One is built by hydra, the other is downloaded pre-built from some “official” upstream.
In theory, there should be no difference, as both should be built from the same source (well, not always, the adoptopenjdk-*
packages are deliberately different versions, but you get the idea). In practice, things like the compiler version, library dependency versions, build host kernel versions, date, time, hostnames and all kinds of minor details of build environments mean that there will be differences.
The differences are typically more academic in nature, because they should never cause a functional difference, if only because the test suites try to ensure that.
They can sometimes have practical effects though. For a user, the question you should be asking is one about trust. Do you trust the “official” upstream or nixpkgs more?
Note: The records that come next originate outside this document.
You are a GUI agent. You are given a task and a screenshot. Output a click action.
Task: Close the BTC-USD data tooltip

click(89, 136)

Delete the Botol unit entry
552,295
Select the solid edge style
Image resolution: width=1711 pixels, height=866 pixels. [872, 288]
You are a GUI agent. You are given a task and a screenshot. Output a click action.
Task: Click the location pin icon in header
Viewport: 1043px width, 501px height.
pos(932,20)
After all, one of them might have malware on their build hosts that make the binaries you download malware as well.
Personally, I prefer the non-bin packages, simply because that way I only need to trust the people who build my OS already, so there are slightly fewer places where things can go wrong. nix is also especially good at ensuring that build environments stay consistent, so you can reproduce the upstream build to assert it’s all correct.
There is also the minor benefit that I can patch the sources much more easily, in case I want to fix a bug downstream or something. And in theory it means I can build all of them with -march=native
set like in gentoo (though have fun with that ).
That said, a lot of packages are not explicitly marked as “bin”, so in practice it’s not easy to ensure that you only use hydra-built binaries. Hence I tend to use whichever works, trying the non-bin variants first. It’s also just less important for non-native binaries like these JS scripts you mention.